Leaving the “Masters of the Universe” to their own devices, what about those revered gentlefolk in scrubs, the medical profession? Study after study shows that lucrative practices easily trump best practices. Doctors and hospitals infect and even kill us by the thousands by cutting such petty corners as hand washing. Your local medical association is a club that protects its own by officially ignoring malpractice -- informal insurance that members don’t have to pay expensive premiums to enjoy.

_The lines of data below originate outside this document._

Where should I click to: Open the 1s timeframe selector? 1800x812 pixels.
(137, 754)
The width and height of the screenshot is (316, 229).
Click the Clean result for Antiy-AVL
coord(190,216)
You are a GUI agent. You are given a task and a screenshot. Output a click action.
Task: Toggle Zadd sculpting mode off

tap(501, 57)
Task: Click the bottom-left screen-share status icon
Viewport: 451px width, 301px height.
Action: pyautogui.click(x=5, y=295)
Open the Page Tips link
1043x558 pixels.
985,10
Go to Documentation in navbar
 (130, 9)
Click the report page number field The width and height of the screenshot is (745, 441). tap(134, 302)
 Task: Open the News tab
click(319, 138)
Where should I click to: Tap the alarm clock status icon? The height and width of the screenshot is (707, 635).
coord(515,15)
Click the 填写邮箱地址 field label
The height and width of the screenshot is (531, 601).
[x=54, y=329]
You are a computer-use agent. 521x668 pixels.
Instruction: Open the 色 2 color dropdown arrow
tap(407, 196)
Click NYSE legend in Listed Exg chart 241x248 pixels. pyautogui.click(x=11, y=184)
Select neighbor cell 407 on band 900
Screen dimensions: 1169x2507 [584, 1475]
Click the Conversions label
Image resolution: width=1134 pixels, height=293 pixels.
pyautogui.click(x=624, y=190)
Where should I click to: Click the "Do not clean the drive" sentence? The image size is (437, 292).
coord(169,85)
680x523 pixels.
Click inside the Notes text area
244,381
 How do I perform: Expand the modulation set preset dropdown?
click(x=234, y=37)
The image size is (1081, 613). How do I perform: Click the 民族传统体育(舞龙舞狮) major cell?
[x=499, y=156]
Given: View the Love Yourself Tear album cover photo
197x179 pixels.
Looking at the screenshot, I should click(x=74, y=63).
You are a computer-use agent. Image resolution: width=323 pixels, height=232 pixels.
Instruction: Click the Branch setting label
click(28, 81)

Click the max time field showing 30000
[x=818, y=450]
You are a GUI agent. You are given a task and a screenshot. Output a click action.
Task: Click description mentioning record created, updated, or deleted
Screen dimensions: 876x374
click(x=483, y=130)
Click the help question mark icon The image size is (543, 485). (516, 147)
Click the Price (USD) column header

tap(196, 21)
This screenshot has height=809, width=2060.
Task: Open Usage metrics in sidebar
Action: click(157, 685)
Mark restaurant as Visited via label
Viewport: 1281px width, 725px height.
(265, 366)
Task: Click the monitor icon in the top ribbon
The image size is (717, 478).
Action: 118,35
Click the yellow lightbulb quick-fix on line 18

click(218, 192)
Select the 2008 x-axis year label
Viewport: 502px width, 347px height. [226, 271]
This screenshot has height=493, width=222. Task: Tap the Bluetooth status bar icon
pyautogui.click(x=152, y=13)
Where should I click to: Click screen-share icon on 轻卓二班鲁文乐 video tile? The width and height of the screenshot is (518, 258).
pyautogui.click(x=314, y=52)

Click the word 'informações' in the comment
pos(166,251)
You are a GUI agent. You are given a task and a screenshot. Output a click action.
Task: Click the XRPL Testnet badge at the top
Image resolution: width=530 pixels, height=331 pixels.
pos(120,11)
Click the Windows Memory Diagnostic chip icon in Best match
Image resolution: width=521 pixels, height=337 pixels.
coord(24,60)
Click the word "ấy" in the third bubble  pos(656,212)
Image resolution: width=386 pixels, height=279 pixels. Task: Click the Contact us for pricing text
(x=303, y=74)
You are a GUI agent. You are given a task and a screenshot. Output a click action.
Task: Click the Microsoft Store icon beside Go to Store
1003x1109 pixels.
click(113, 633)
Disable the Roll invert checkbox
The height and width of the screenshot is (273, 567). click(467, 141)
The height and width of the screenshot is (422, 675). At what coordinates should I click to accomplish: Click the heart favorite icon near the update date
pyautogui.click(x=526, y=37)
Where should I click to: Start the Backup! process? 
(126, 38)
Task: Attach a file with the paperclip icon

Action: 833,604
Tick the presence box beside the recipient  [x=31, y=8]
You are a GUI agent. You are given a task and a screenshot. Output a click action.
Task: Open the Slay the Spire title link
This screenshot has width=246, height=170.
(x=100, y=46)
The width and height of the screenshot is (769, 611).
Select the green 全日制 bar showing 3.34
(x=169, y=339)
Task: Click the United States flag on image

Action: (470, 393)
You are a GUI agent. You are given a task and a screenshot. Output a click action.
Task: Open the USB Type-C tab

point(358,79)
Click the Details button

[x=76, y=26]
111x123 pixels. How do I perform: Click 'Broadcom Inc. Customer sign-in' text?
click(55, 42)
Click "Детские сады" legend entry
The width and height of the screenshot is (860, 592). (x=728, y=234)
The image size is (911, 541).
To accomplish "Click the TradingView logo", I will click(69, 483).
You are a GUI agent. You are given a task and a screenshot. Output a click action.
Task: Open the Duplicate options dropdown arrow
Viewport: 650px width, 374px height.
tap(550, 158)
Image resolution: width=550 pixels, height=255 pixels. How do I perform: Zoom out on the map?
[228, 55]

Meanwhile, down on the factory farm, those honest sons of toil, the agribusinesses, pump farm animals full of antibiotics so they can fatten better in hellish pens while spawning whole species of super bugs even our drug enhanced immune systems can’t kill. Their concentrated animal waste then seeps into ground water, then into rivers, to roll out to lakes and seas, spawning algae blooms that suck the oxygen out of the water and leave behind lifeless dead zones where an abundance of fish and shell fish once thrived.

Equally damning paragraphs could be written about the sharp practices of coal mines, utilities, nursing homes, most professional sports, law firms, insurance businesses, paper mills, drug companies, chemical plants (whatever happened to Superfund?), construction companies, fishing fleets and, last but not least, the energy giants.

Who can forget BP and its contractors? How much of the $20 billion the feds made them set aside has been paid out to the Gulf fishing and tourist businesses their greedy haste devastated? How many unpaid claims are outstanding? Is the media watching, or is it too busy with Casey Anthony and Tim Tebow or their instant news cycle successors?

Government regulators can hope to do their job only if ethical business practices are the norm, when cheaters are few and stand out because they are called out by their peers. I can think of only one business that is consistently ethical and also self regulating: professional golf.

Maybe if Arnold Palmer would leave retirement and run the U.S. Chamber of Commerce we might get somewhere. How about Jack Nicklaus for chairman of Standard and Poors? At least they are habitually honest.

Update: 27 April 2013

Golf, too, has shamed itself of late.  At least Tiger Woods didn't win The Masters this year at hallowed Agusta National.  Of course he should have disqualified himself for what he says was an inadvertant illegal drop.  But he played on and responsible officials let him.  You see without Tiger on TV viewers vanish and ratings and revenue drop.  So a clear rule was bent our of shape and the Tiger band played on.  Very sad.